Et Pardaillan exécuta une révérence si merveilleusement copiée sur celles de Saint-Mégrin que le mignon le plus difficile n’eût pu qu’admirer.
– Est-ce la réponse que je dois rapporter au duc de Guise? fit le comte.
– Dîtes à monseigneur que je suis touché jusqu’aux larmes de sa haute bienveillance, et que j’irai moi-même lui porter ma réponse.
«Bon! pensa Saint-Mégrin, il est à nous. Mais il se réserve de discuter le prix de l’épée qu’il apporte.»
Tout plein de cette idée, charmé d’ailleurs des éloges que Pardaillan ne lui avait pas ménagés, il tendit une main qui fut serrée du bout des doigts.
Le chevalier l’accompagna jusqu’à sa porte où eurent lieu force salamalecs et salutations.
«Hum! songea Pardaillan quand il fut seul. Voilà ce que je puis appeler une proposition inespérée. Être de la suite du duc de Guise! C’est-à-dire du seigneur le plus fastueux, le plus généreux, le plus riche, le plus puissant, ah! jamais je ne trouverai assez de mots qualitatifs… Mais c’est la fortune, cela! C’est peut-être la gloire!… Hum! Ah! çà, d’où vient que je ne saute pas de joie? Quel animal capricieux, grincheux, morose et hypocondre se cache en moi?… Par Barabbas! Je dois accepter, morbleu!… Non, je n’accepterai pas!… Pourquoi?»
Pardaillan se mit à arpenter sa chambre avec agitation.
«Eh! pardieu, j’y suis! Je n’accepte point parce que monsieur mon père m’a commandé de me défier!… Voilà l’explication, ou que je sois étripé!… Quel bon fils je suis!…»

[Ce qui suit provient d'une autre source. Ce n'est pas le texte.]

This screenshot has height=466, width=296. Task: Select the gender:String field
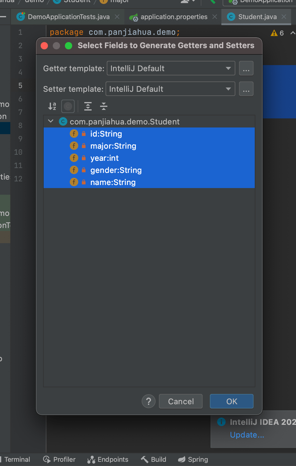click(116, 170)
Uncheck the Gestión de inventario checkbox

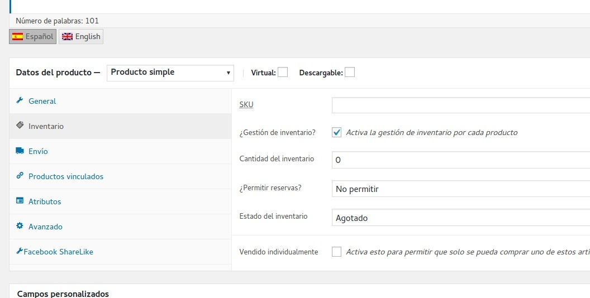336,132
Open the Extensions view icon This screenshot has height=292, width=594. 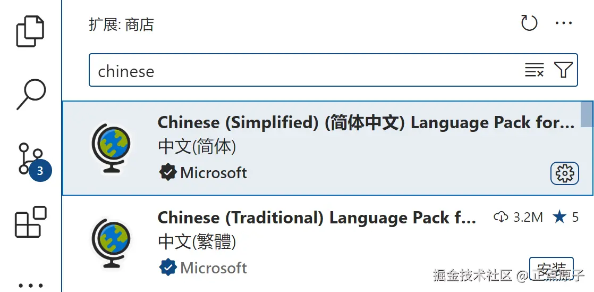[x=30, y=222]
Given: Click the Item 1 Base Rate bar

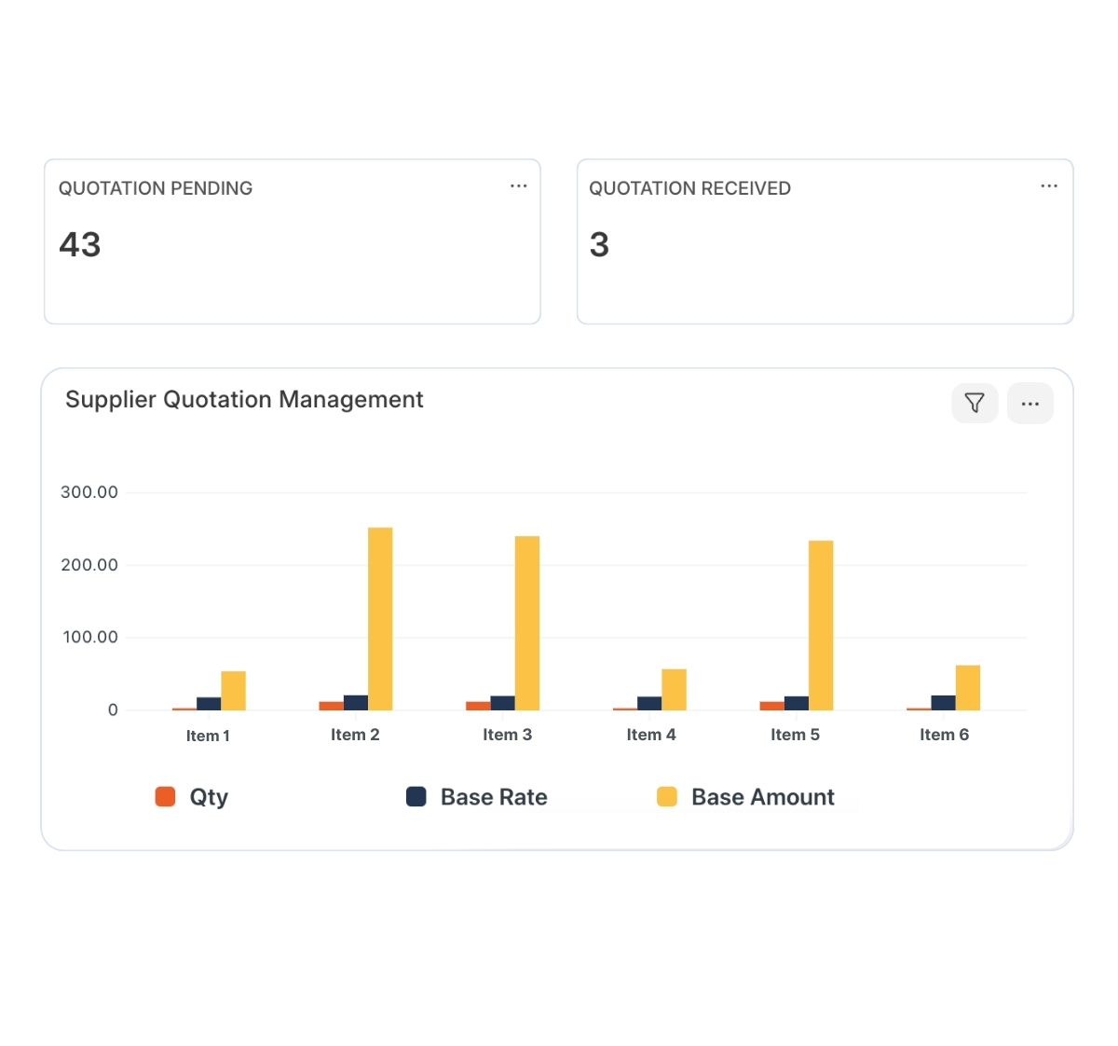Looking at the screenshot, I should 209,704.
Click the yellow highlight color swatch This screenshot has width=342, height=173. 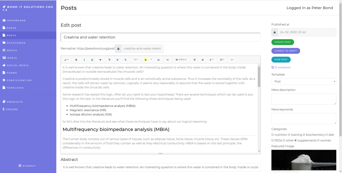(145, 60)
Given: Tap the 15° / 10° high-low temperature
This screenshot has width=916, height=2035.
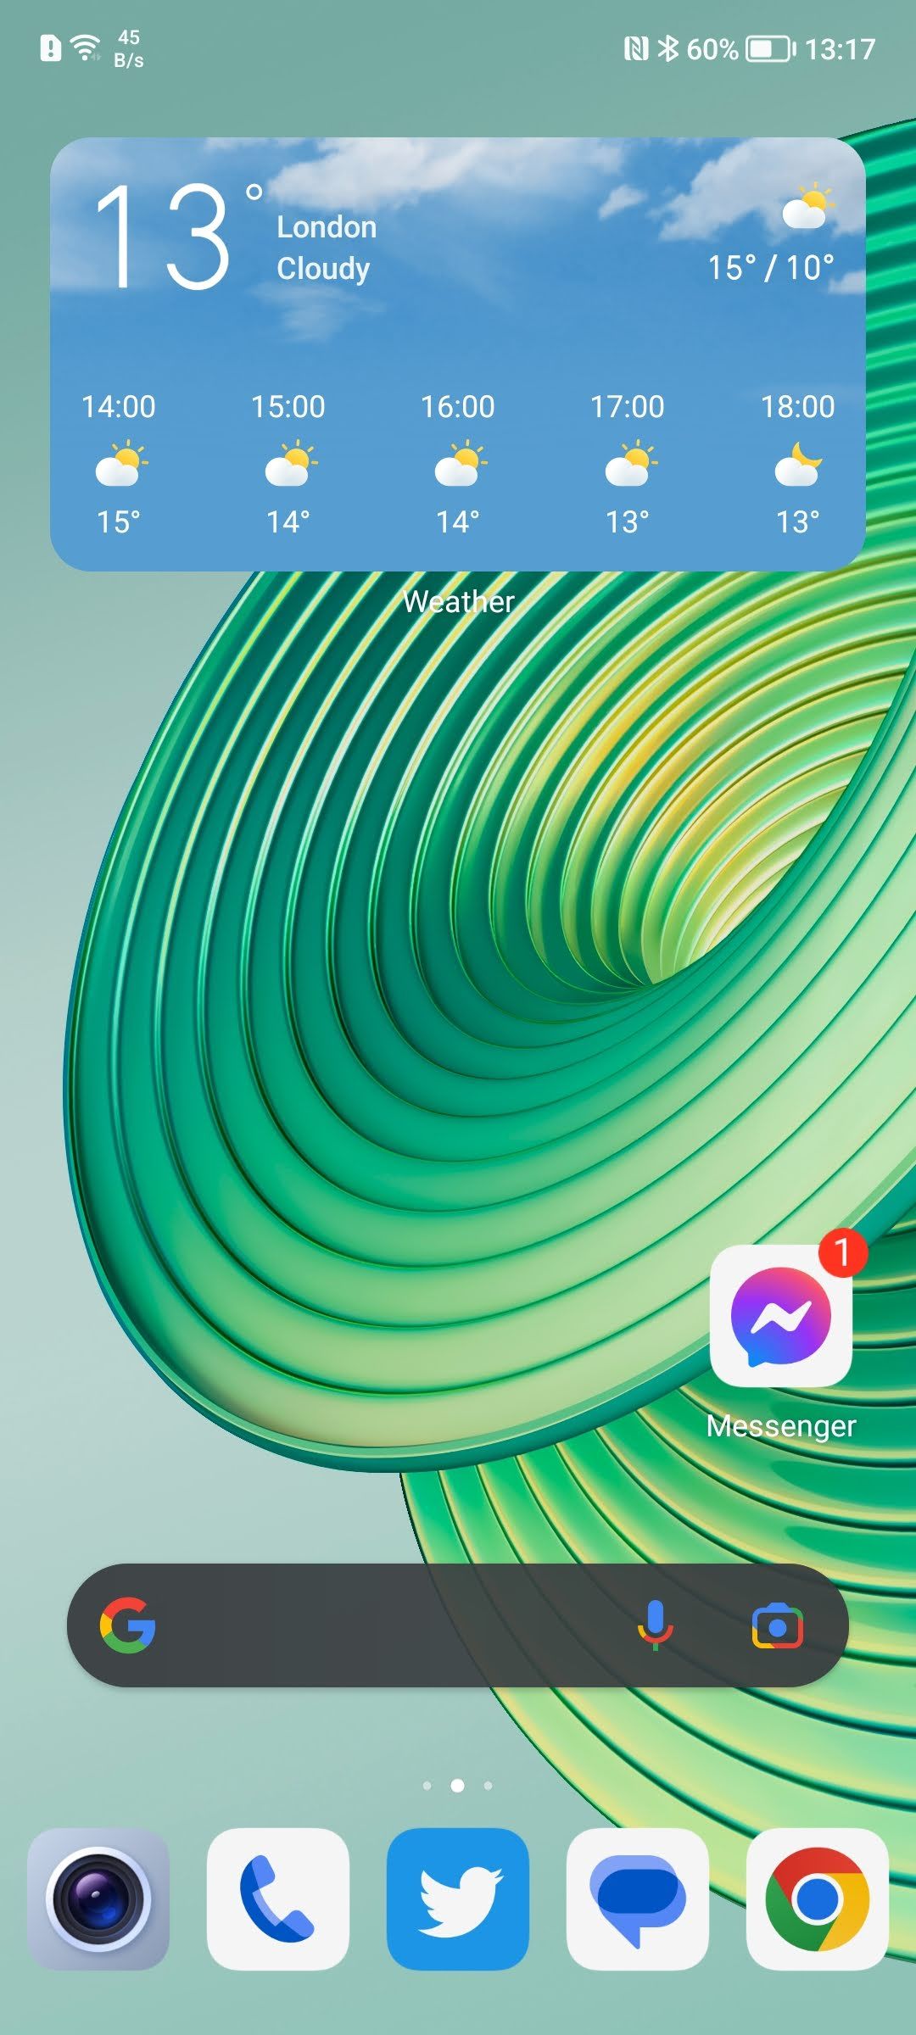Looking at the screenshot, I should coord(771,268).
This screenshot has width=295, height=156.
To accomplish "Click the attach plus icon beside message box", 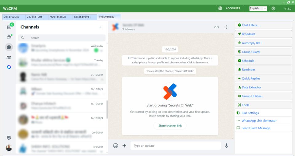I will coord(124,146).
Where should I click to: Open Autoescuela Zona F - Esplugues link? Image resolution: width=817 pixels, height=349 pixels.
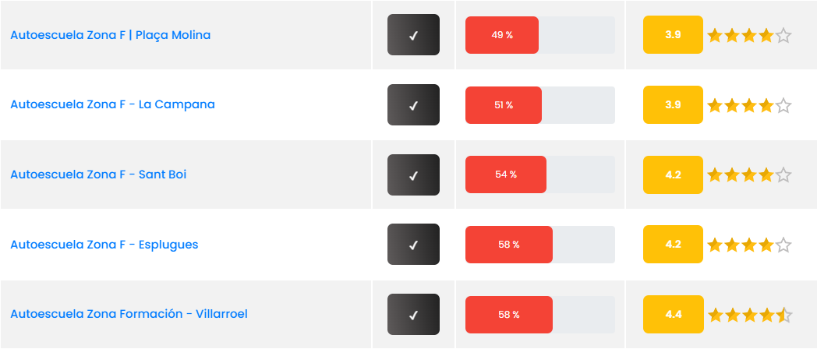click(104, 245)
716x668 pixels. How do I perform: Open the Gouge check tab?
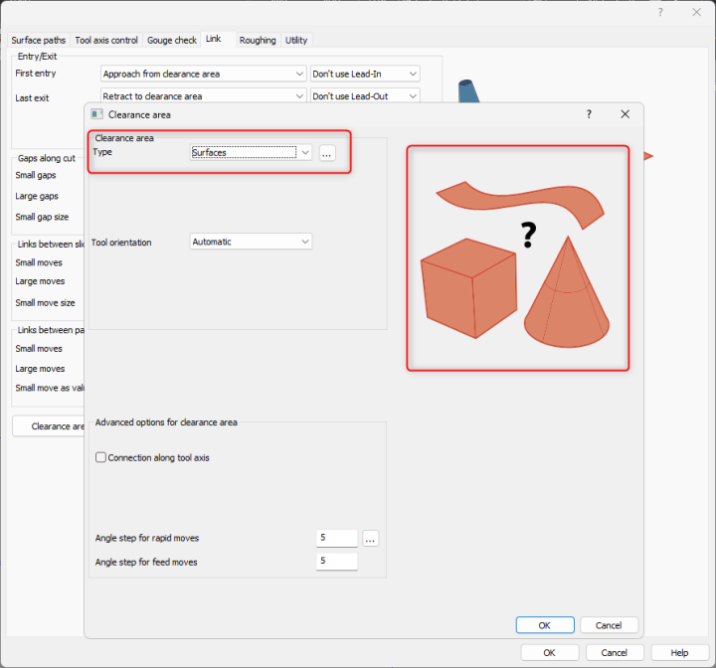coord(172,40)
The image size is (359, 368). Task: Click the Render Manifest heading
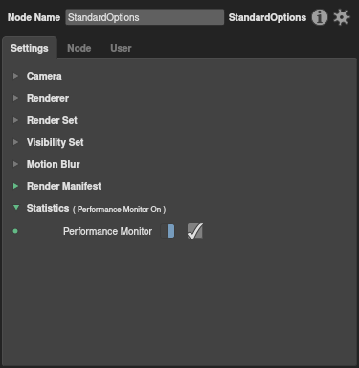pyautogui.click(x=64, y=186)
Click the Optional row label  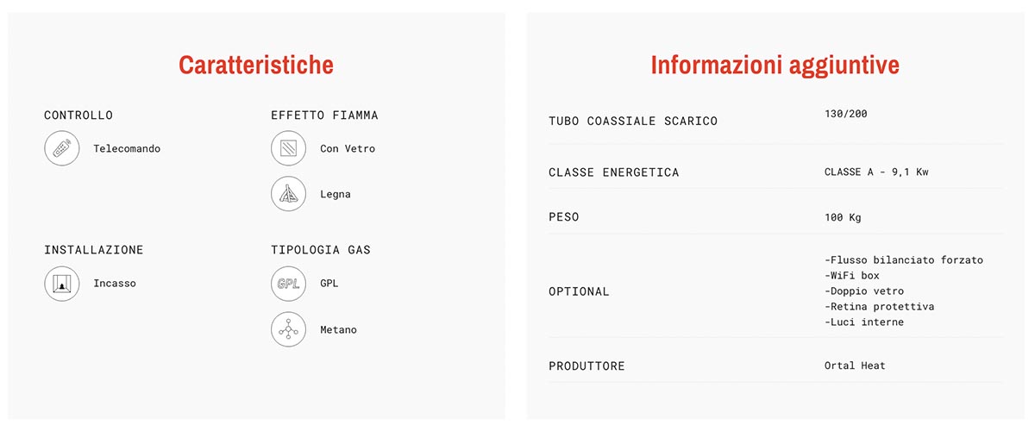coord(579,291)
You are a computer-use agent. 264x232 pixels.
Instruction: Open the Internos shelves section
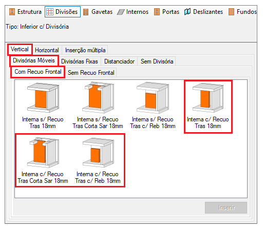[x=133, y=12]
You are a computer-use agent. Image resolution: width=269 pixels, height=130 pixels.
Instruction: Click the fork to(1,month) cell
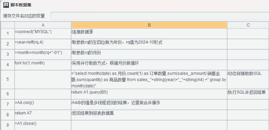point(43,65)
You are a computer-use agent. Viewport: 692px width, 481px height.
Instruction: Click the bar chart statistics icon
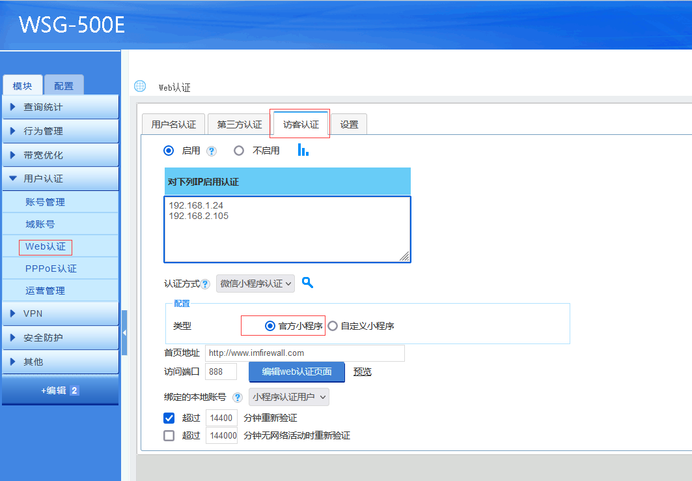pyautogui.click(x=303, y=151)
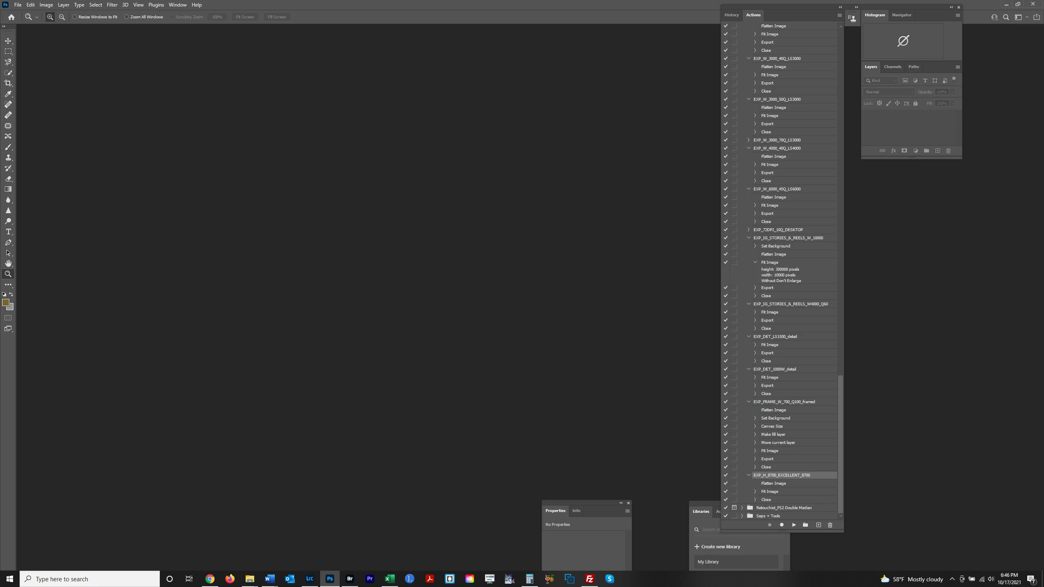Delete action with the Actions panel trash icon
Image resolution: width=1044 pixels, height=587 pixels.
[x=830, y=525]
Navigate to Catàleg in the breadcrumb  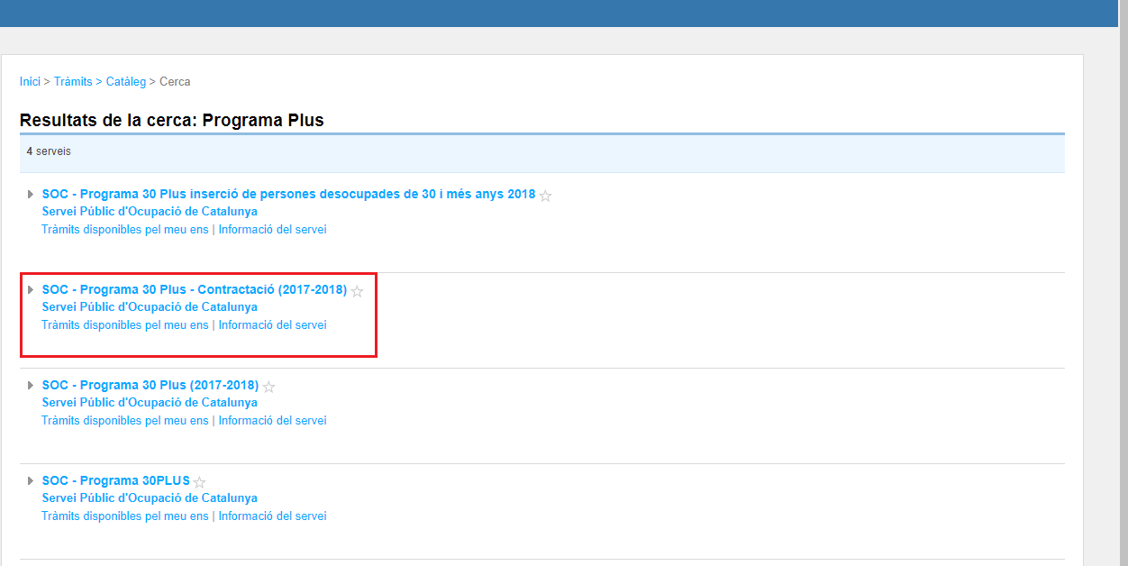[125, 81]
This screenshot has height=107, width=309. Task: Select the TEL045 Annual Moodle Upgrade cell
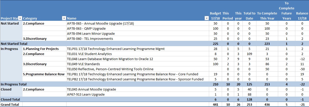pyautogui.click(x=91, y=89)
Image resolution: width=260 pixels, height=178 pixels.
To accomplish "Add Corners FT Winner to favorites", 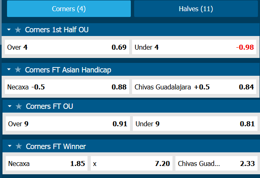I will pyautogui.click(x=19, y=147).
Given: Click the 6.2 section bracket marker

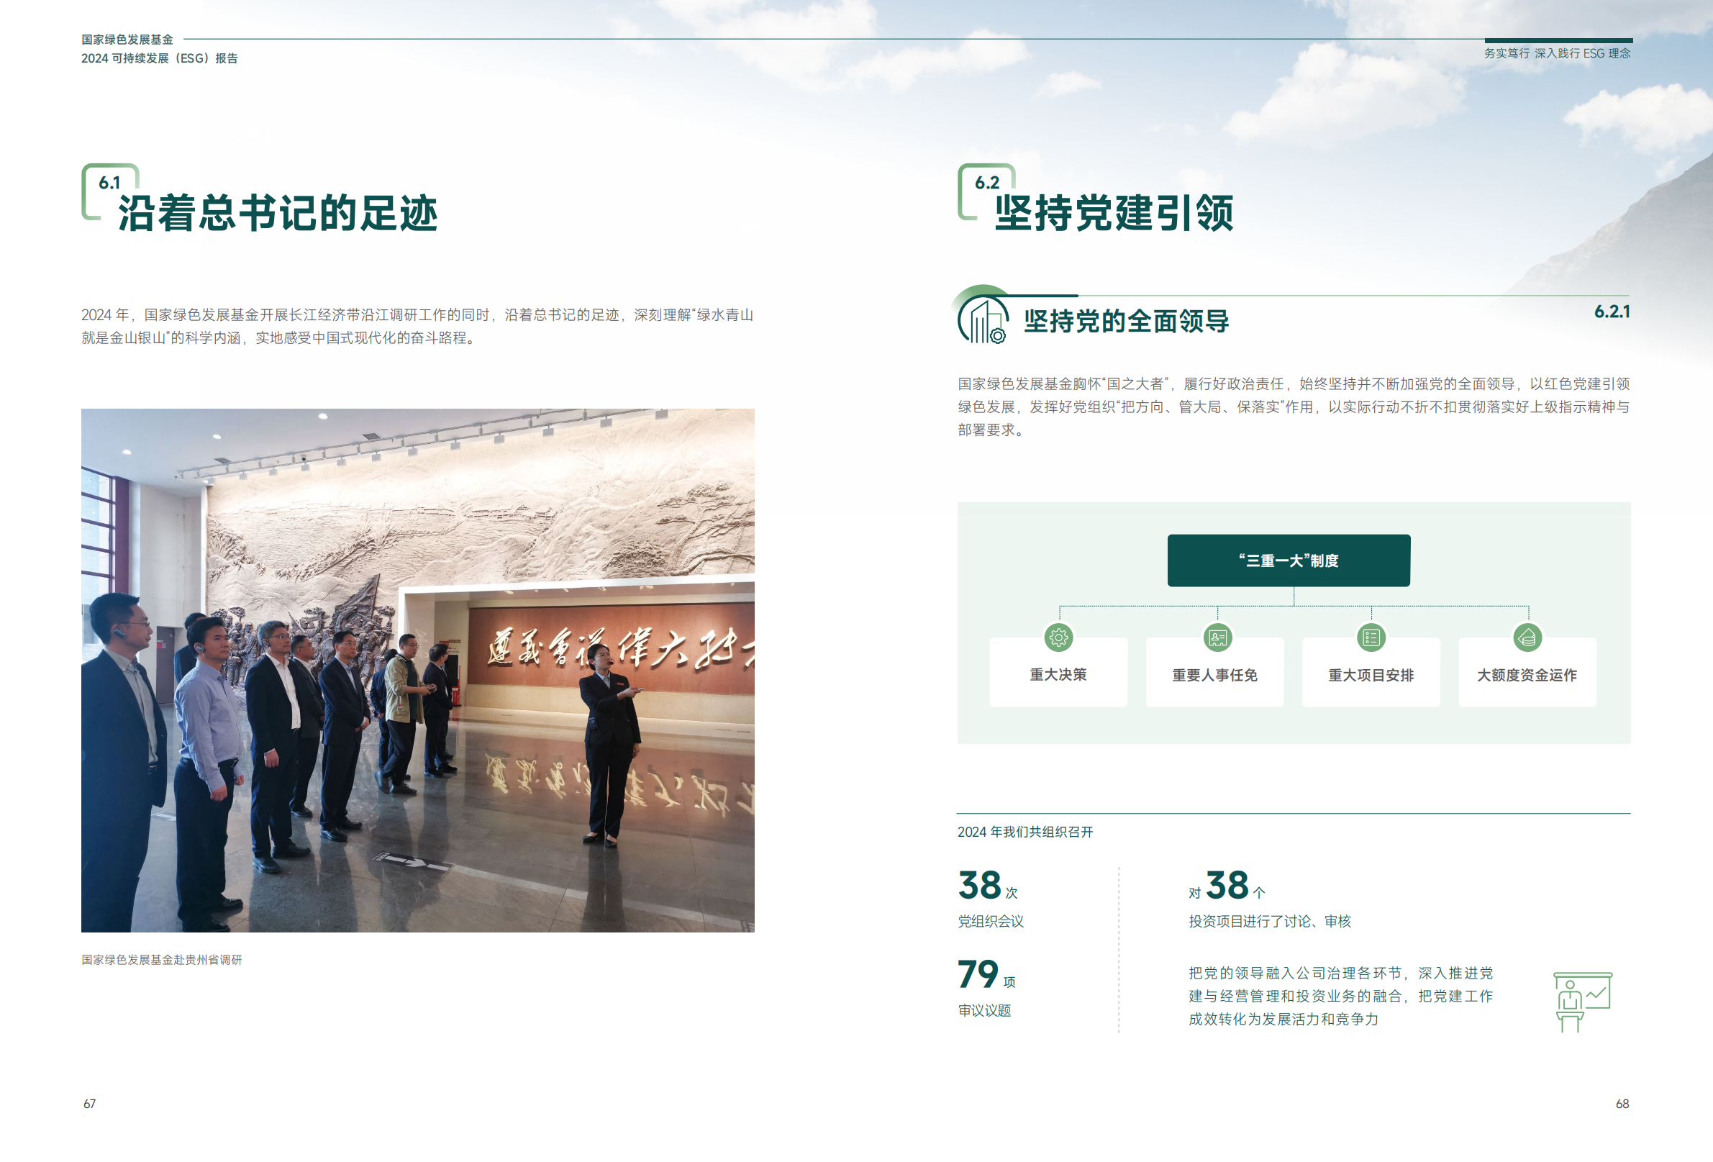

Content d’avoir trouvé ou feint de trouver cette explication, et de n’avoir pas à s’interroger davantage, opération cérébrale qui lui était parfaitement antipathique, le chevalier contempla avec admiration – sincère, cette fois – le diamant que lui avait laissé Saint-Mégrin.
– Cela vaut bien cent pistoles, murmura-t-il. Peut-être cent vingt?… Qui sait si on ne m’en donnera pas cent cinquante?
Il en était à deux cents pistoles lorsque la porte s’ouvrit de nouveau, et Pardaillan vit entrer un homme enveloppé d’un long manteau, simplement vêtu comme un marchand. Cet homme salua profondément le chevalier stupéfait et dit:
– C’est bien devant monsieur le chevalier de Pardaillan que j’ai l’honneur de m’incliner?
– En effet monsieur. Que puis-je pour votre service?
– Je vais vous le dire, monsieur, dit l’inconnu, qui dévorait le jeune homme du regard. Mais avant tout, voudriez-vous me faire le plaisir de me dire quel jour vous êtes né? Quelle heure? Quel mois? Quelle année?
Pardaillan s’assura d’un coup d’œil que Giboulée était à sa portée.
«Pourvu qu’il ne devienne pas furieux, pensa-t-il.»
L’inconnu, cependant, malgré l’étrangeté de ses questions, n’avait pas l’air d’un fou. Il est vrai que ses yeux brillaient d’un feu extraordinaire; mais rien dans son attitude ne dénonçait la démence.
– Monsieur, dit Pardaillan avec la plus grande douceur, tout ce que je puis vous dire, c’est que je suis né en 49, au mois de février. Quant au jour et à l’heure, je les ignore.
– Peccato! murmura le bizarre visiteur. Enfin! je tâcherai de reconstituer l’horoscope du mieux que je pourrai. Monsieur, continua-t-il à haute voix, êtes-vous libre?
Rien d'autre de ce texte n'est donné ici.